Empezaba a amanecer, cuando, ya mucho más calmada, volvió a adentrarse en la granja. Y entonces reparó en los libros, o en la falta de ellos.

Los tomos que habían decorado el suelo, y prácticamente todas las superficies disponibles, se encontraban apilados al lado de la chimenea. Solo quedaba uno encima de la mesa, cerrado.

No recordaba haberlo visto antes.

Se acercó hasta él. No tenía título gravado en el cuero negro ya viejo en el que estaba encuadernado. Seguramente lo tendría en la primera página, pero ella no podía comprobarlo.

Echó una mirada a la habitación, estaba sola.

—¿Naia? ¿Áleix? —No hubo respuesta—. ¿Isaac? —Silencio. Pero ¿por qué le habían dejado un libro que no podía abrir encima de la mesa sin decirle nada? ¿O simplemente lo habían dejado allí sin que fuera expresamente para ella? No tenía demasiado sentido... en plena noche era la única que estaba despierta.

La madera del techo crujió y toda su piel se erizó. No pudo contenerse: se giró y comprobó que no hubiera nadie detrás. No lo había.

Se sentía observada, nerviosa. Que muchas de las velas se hubieran apagado a pesar de que el sol todavía no iluminaba el cielo no ayudaban a hacer la situación menos espeluznante.

Echó un nuevo vistazo a la habitación para acercarse después hasta el pasillo y escuchar atentamente. Ningún sonido llegó a sus orejas. ¿Qué hacía?

Sus ojos volvieron inconscientemente hasta el pequeño tomo que descansaba en la mesa, inofensivo. Misterioso.

Tenía que esperar a que alguien se despertase para poder descubrir qué había en él, pero a la vez... Necesitaba saber qué contenía. Quien de ellos lo había dejado allí sin decir nada y por qué. Era... Era importante.

Le echó un último vistazo antes de internarse en el pasillo y avanzar hasta la habitación que Naia se había adueñado. Paró delante, indecisa. No era tan temprano, faltaba poco para que se despertasen se dijo.

—Naia. Naia. —Se escuchó diciendo. Era su equivalente a llamar a la puerta—. ¿Puedo pasar?

Un gruñido fue la respuesta que necesitó.

Asia se concentró y se materializó dentro del dormitorio. Era sumamente molesto traspasar objetos: como si una mano fría le recorriera todos los resquicios de su cuerpo, cada fibra de su ser tan interna como externa. Lo evitaba tanto como le era posible, y todavía más ahora que empezaba a dominar eso de desaparecer y aparecer dónde le daba la gana.

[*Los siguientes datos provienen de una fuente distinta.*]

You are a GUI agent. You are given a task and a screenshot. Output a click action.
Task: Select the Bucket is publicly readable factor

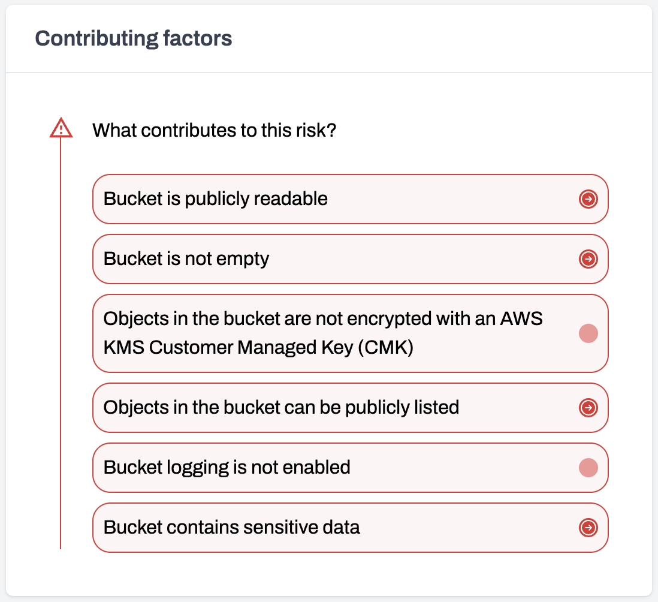pos(351,199)
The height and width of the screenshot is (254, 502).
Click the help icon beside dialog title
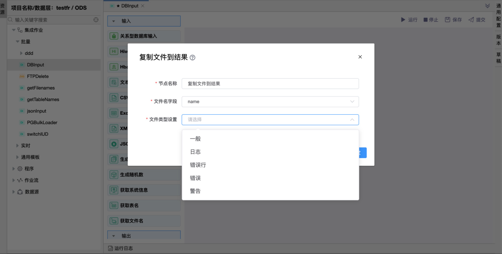(193, 57)
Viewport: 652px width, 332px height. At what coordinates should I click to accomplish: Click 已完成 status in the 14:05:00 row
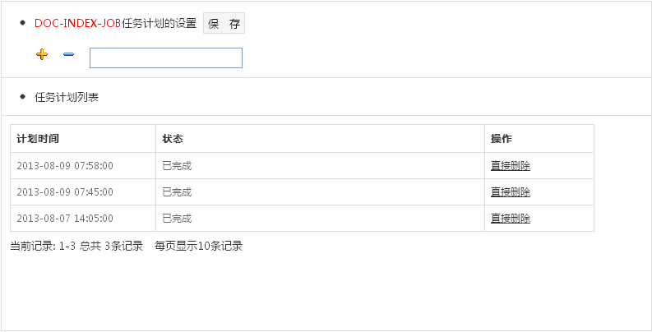coord(177,218)
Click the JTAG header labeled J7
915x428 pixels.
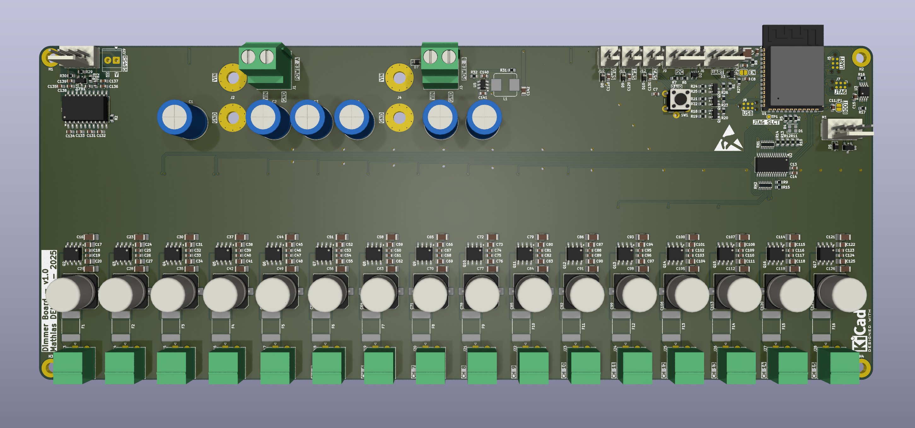840,86
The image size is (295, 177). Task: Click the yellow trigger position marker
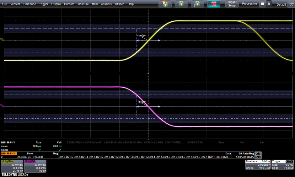[x=148, y=73]
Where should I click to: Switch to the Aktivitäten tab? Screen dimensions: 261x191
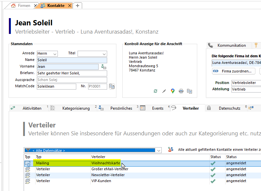[32, 108]

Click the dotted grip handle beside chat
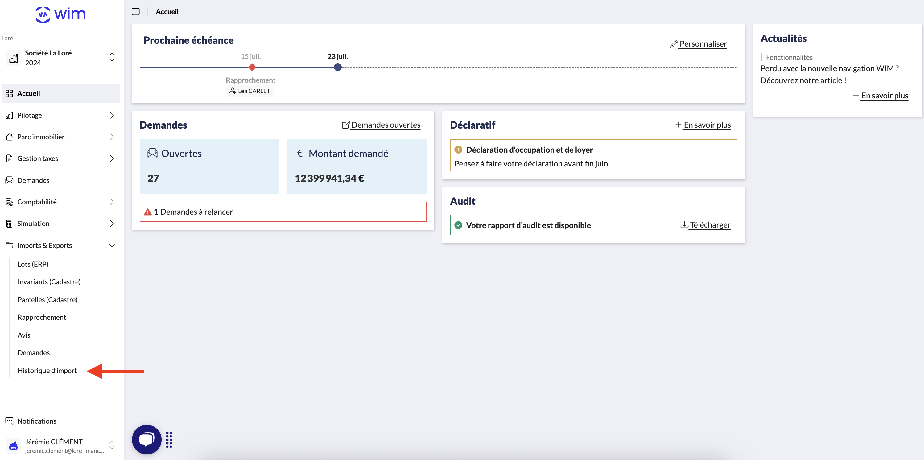(x=169, y=440)
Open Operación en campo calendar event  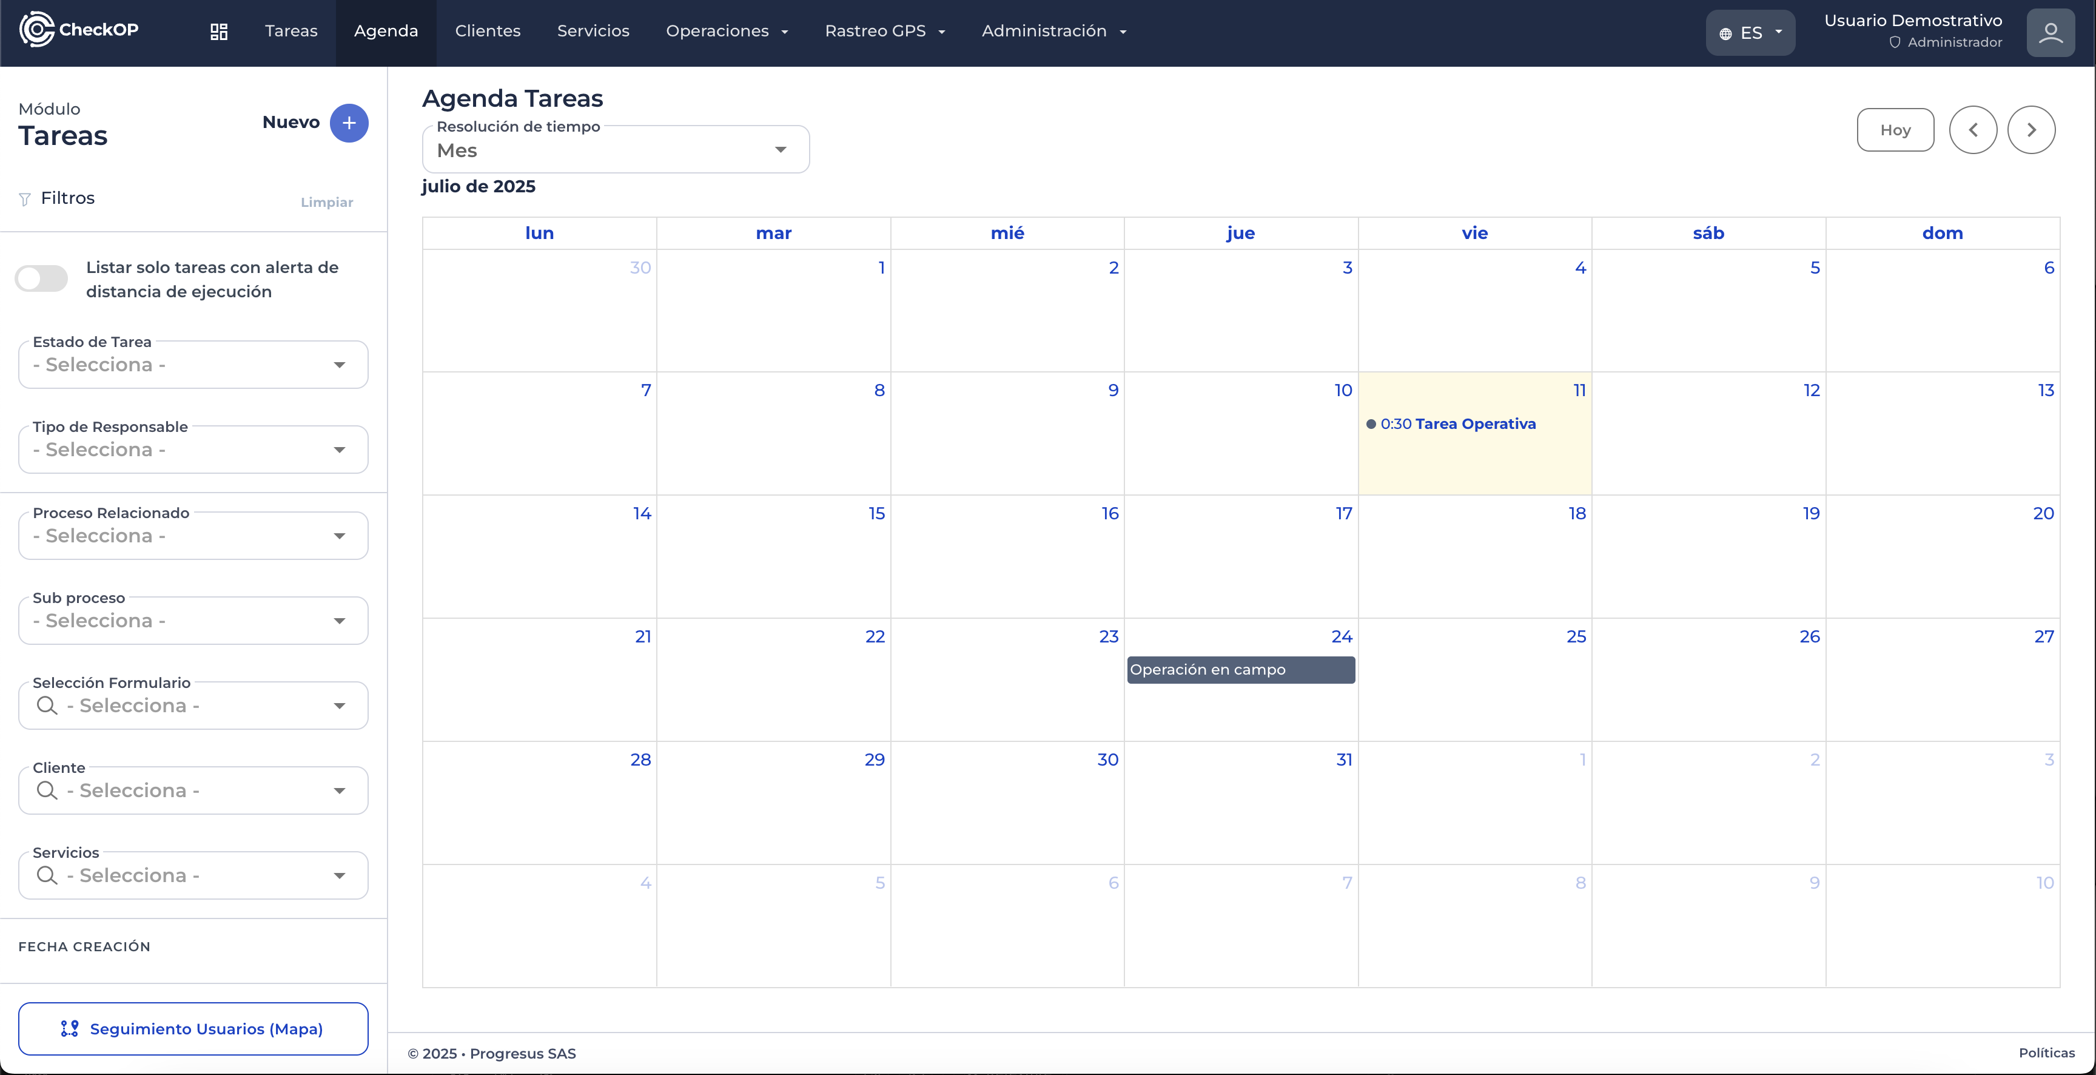(x=1240, y=670)
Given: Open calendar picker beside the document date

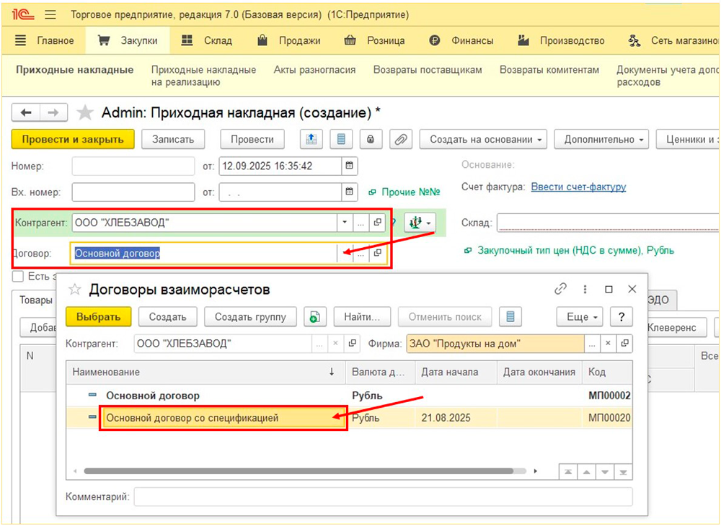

Todavía tendida en la cama, Naia la observó con el ceño fruncido ante la tenue luz del amanecer que empezaba a colarse por la ventana. Se tapaba con la manta para protegerse del frío gélido y húmedo de las mañanas. Debajo solo usaba el camisón blanco de hilo natural que le había prestado Idara el primer día y una especie de turbante para protegerse las trencitas que había improvisado con retazos de tela.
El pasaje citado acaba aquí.